══ Provided text ══

For more details(capacities, http apis, etc..), please refer to the application
Dynamic Detect example
Dynamic Detect is a playgroud one can change object detector types at run time while reading online video streams or local files. Those detectors are loaded via OpenCV api. Models of darknet yolo3, caffe vgg-ssd, and tensorflow mobilenet-ssd (all in coco dataset) are tested. Here is an output stream gif, which run 2 detecors in parallle, draw boxes and texts when they locate interested objects.
For more details, please refer to the application and its unit test
FFdynamic library Overview
- Extending: FFdynamic extends FFmpeg in the manner of doing video/audio process compositionally and each component's state can be dynamically changed on the fly.
- compositional
FFdynamic is structured in a modular way. It takes each component (demux, decode, filter, encode, muxer, and cutomized component) as a building block and they can be combined together as desired at creationg time or run time.

═══

Task list —
**1)** Name every detector model that the FFdynamic text says was tested.
**2)** Continue the FFdynamic text from its last sentence.
Nothing in the listing is needed for the work here.

══ Data segment ══

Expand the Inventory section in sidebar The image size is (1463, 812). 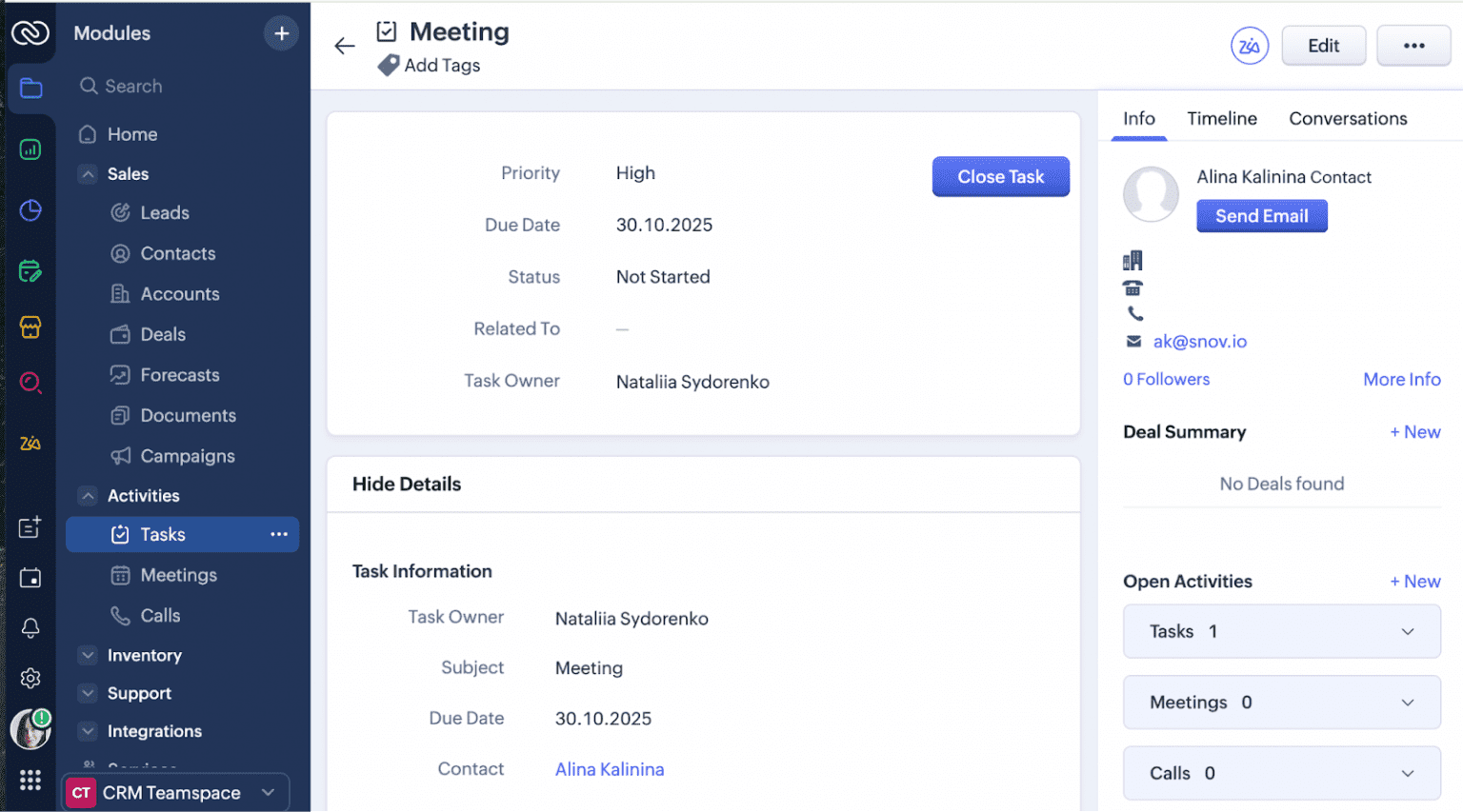pyautogui.click(x=88, y=656)
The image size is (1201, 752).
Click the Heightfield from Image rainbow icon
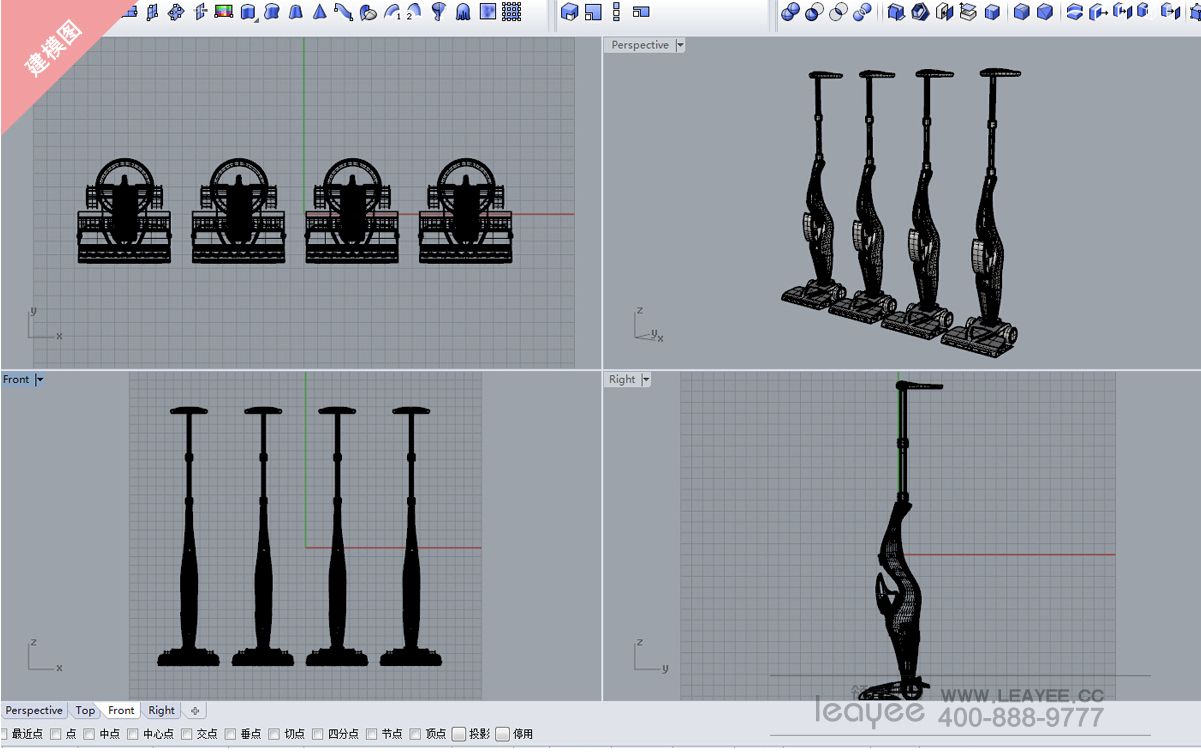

═══

Answers below —
**1)** darknet yolo3, caffe vgg-ssd, tensorflow mobilenet-ssd

**2)**
For instance, if we are developing a dehaze algorithm and would like to know how good the dehazed algorithm visually (in compare to original one). FFdynamic provides facilities that allow one to easily realize following composition:
Demux |-> Audio Decode -> |-> Audio Encode ------------------------------------------> |
| | -> Muxer
| |-> Dehaze Filter -> | |
|-> Video Decode -> | | Mix original and dehazed ->| Encode ->|
| -----------------> |
As shown, after demux the input stream, we do video decode which will output to two components: 'Dehaze Filter' component and 'mix video' component; after dehaze, its image also output to 'mix video' component, in there we mix original and dehazed image into one. The whole example is here. Normally, one can freely combine components as long as the input data can be processed.
- on the fly
FFdynamic has a runtime event dispatch module, which can pass request to the component needs dynamical state change. For instance, one could set dynamical 'Key Frame' request to video encoder or 'mute' one audio stream.
FFdynamic also has a runtime components pub-sub module, which each component can subscribe interesed events from other components. For instance, one video encoder in a live show is willing to know the region of people faces in the incoming image', so that it could set more bitrate to this region. We can do this by subscribe events to a face detecting component and get published event with ROI.
- customization
One can define their own components, for instance
-
a RTP demuxer with private fields
-
an object detection module
-
a packet sending control module
-
In short, FFdynamic is a scaffold allows develop complex audio/video application in a higher and flexiable manner.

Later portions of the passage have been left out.